Please set down each line of the data again, unchanged.
********
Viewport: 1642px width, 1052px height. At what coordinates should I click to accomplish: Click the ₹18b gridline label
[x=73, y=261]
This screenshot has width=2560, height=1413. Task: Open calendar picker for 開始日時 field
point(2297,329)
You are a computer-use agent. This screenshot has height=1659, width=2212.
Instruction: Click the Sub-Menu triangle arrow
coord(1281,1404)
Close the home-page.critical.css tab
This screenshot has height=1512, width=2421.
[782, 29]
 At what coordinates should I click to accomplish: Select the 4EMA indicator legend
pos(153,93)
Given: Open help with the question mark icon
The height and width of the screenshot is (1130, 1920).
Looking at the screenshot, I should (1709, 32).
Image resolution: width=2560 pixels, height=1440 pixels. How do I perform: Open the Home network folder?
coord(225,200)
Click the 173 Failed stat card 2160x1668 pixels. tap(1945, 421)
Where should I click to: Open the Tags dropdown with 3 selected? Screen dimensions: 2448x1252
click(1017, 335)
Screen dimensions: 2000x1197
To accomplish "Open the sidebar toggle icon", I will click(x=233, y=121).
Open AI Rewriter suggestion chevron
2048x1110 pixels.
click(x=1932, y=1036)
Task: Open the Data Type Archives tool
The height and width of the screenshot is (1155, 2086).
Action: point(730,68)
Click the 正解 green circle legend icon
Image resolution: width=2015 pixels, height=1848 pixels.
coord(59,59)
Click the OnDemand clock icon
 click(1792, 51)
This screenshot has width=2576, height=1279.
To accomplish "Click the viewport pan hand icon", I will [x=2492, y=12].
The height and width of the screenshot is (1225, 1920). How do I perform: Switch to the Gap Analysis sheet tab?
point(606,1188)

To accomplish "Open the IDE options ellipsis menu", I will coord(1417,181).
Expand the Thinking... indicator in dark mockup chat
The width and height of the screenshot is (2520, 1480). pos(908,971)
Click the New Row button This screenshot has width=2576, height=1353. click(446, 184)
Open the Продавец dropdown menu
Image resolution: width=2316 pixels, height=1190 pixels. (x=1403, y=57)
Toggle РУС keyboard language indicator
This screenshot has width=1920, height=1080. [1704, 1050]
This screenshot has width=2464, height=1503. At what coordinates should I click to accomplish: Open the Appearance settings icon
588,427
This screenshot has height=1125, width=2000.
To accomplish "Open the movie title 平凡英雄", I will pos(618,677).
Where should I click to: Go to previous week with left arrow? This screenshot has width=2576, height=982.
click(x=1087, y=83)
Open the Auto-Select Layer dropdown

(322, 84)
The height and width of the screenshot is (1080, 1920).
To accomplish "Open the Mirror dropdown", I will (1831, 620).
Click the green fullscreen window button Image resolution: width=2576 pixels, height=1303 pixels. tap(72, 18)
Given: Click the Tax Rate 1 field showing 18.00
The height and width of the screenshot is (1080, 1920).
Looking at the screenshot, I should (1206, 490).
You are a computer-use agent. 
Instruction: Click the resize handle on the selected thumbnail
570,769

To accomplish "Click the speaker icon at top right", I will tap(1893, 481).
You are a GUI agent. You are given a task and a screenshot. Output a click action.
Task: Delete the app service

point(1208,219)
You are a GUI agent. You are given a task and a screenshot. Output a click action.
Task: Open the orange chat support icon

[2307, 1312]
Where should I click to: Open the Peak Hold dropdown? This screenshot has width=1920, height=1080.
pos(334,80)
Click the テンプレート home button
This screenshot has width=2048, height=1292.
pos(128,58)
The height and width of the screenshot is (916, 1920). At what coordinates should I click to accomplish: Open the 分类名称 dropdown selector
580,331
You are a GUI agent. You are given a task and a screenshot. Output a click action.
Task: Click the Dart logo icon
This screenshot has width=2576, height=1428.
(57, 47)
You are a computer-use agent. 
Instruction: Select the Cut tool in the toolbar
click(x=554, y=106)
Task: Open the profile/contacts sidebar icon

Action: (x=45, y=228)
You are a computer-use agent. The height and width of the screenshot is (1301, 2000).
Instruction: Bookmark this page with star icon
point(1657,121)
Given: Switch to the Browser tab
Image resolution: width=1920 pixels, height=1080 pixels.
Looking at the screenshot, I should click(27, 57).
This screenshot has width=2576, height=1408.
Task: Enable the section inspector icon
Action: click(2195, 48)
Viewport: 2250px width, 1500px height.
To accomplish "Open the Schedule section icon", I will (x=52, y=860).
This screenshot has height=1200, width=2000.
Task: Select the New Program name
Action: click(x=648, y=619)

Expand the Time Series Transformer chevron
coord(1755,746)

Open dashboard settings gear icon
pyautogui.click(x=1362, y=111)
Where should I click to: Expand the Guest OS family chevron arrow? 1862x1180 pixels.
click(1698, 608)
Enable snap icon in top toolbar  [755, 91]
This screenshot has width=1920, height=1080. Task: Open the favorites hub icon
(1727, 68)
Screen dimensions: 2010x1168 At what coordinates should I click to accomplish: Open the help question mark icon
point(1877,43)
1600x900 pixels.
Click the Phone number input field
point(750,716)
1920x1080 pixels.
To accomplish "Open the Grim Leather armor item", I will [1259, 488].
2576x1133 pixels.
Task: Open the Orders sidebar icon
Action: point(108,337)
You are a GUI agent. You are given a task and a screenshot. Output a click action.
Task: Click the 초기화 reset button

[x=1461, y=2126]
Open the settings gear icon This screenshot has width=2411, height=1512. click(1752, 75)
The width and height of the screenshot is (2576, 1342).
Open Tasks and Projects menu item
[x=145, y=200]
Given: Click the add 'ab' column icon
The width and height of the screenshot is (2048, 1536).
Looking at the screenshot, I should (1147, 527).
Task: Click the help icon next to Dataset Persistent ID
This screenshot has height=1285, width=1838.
********
- _RESULT OF THE TASK_:
Viewport: 1642px width, 1052px height. At what coordinates should I click to accomplish: Click the ₹18b gridline label
[x=73, y=261]
This screenshot has width=2560, height=1413. Task: Open calendar picker for 開始日時 field
point(2297,329)
You are a computer-use agent. This screenshot has height=1659, width=2212.
Instruction: Click the Sub-Menu triangle arrow
coord(1281,1404)
Close the home-page.critical.css tab
This screenshot has height=1512, width=2421.
[782, 29]
 At what coordinates should I click to accomplish: Select the 4EMA indicator legend
pos(153,93)
Given: Open help with the question mark icon
The height and width of the screenshot is (1130, 1920).
Looking at the screenshot, I should (1709, 32).
Image resolution: width=2560 pixels, height=1440 pixels. How do I perform: Open the Home network folder?
coord(225,200)
Click the 173 Failed stat card 2160x1668 pixels. tap(1945, 421)
Where should I click to: Open the Tags dropdown with 3 selected? Screen dimensions: 2448x1252
click(1017, 335)
Screen dimensions: 2000x1197
To accomplish "Open the sidebar toggle icon", I will click(x=233, y=121).
Open AI Rewriter suggestion chevron
2048x1110 pixels.
click(x=1932, y=1036)
Task: Open the Data Type Archives tool
The height and width of the screenshot is (1155, 2086).
Action: point(730,68)
Click the 正解 green circle legend icon
Image resolution: width=2015 pixels, height=1848 pixels.
coord(59,59)
Click the OnDemand clock icon
 click(1792, 51)
This screenshot has width=2576, height=1279.
To accomplish "Click the viewport pan hand icon", I will [x=2492, y=12].
The height and width of the screenshot is (1225, 1920). How do I perform: Switch to the Gap Analysis sheet tab?
point(606,1188)

To accomplish "Open the IDE options ellipsis menu", I will coord(1417,181).
Expand the Thinking... indicator in dark mockup chat
The width and height of the screenshot is (2520, 1480). pos(908,971)
Click the New Row button This screenshot has width=2576, height=1353. click(446, 184)
Open the Продавец dropdown menu
Image resolution: width=2316 pixels, height=1190 pixels. (x=1403, y=57)
Toggle РУС keyboard language indicator
This screenshot has width=1920, height=1080. [1704, 1050]
This screenshot has width=2464, height=1503. At what coordinates should I click to accomplish: Open the Appearance settings icon
588,427
This screenshot has height=1125, width=2000.
To accomplish "Open the movie title 平凡英雄", I will pos(618,677).
Where should I click to: Go to previous week with left arrow? This screenshot has width=2576, height=982.
click(x=1087, y=83)
Open the Auto-Select Layer dropdown

(322, 84)
The height and width of the screenshot is (1080, 1920).
To accomplish "Open the Mirror dropdown", I will (1831, 620).
Click the green fullscreen window button Image resolution: width=2576 pixels, height=1303 pixels. tap(72, 18)
Given: Click the Tax Rate 1 field showing 18.00
The height and width of the screenshot is (1080, 1920).
Looking at the screenshot, I should (1206, 490).
You are a computer-use agent. 
Instruction: Click the resize handle on the selected thumbnail
570,769

To accomplish "Click the speaker icon at top right", I will tap(1893, 481).
You are a GUI agent. You are given a task and a screenshot. Output a click action.
Task: Delete the app service

point(1208,219)
You are a GUI agent. You are given a task and a screenshot. Output a click action.
Task: Open the orange chat support icon

[2307, 1312]
Where should I click to: Open the Peak Hold dropdown? This screenshot has width=1920, height=1080.
pos(334,80)
Click the テンプレート home button
This screenshot has width=2048, height=1292.
pos(128,58)
The height and width of the screenshot is (916, 1920). At what coordinates should I click to accomplish: Open the 分类名称 dropdown selector
580,331
You are a GUI agent. You are given a task and a screenshot. Output a click action.
Task: Click the Dart logo icon
This screenshot has width=2576, height=1428.
(57, 47)
You are a computer-use agent. 
Instruction: Select the Cut tool in the toolbar
click(x=554, y=106)
Task: Open the profile/contacts sidebar icon

Action: (x=45, y=228)
You are a computer-use agent. The height and width of the screenshot is (1301, 2000).
Instruction: Bookmark this page with star icon
point(1657,121)
Given: Switch to the Browser tab
Image resolution: width=1920 pixels, height=1080 pixels.
Looking at the screenshot, I should click(27, 57).
This screenshot has width=2576, height=1408.
Task: Enable the section inspector icon
Action: click(2195, 48)
Viewport: 2250px width, 1500px height.
To accomplish "Open the Schedule section icon", I will (x=52, y=860).
This screenshot has height=1200, width=2000.
Task: Select the New Program name
Action: click(x=648, y=619)

Expand the Time Series Transformer chevron
coord(1755,746)

Open dashboard settings gear icon
pyautogui.click(x=1362, y=111)
Where should I click to: Expand the Guest OS family chevron arrow? 1862x1180 pixels.
click(1698, 608)
Enable snap icon in top toolbar  [755, 91]
This screenshot has width=1920, height=1080. Task: Open the favorites hub icon
(1727, 68)
Screen dimensions: 2010x1168 At what coordinates should I click to accomplish: Open the help question mark icon
point(1877,43)
1600x900 pixels.
Click the Phone number input field
point(750,716)
1920x1080 pixels.
To accomplish "Open the Grim Leather armor item", I will [1259, 488].
2576x1133 pixels.
Task: Open the Orders sidebar icon
Action: point(108,337)
You are a GUI agent. You are given a task and a screenshot. Output a click action.
Task: Click the 초기화 reset button

[x=1461, y=2126]
Open the settings gear icon This screenshot has width=2411, height=1512. click(1752, 75)
The width and height of the screenshot is (2576, 1342).
Open Tasks and Projects menu item
[x=145, y=200]
Given: Click the add 'ab' column icon
The width and height of the screenshot is (2048, 1536).
Looking at the screenshot, I should (1147, 527).
Task: Click the help icon next to Dataset Persistent ID
This screenshot has height=1285, width=1838.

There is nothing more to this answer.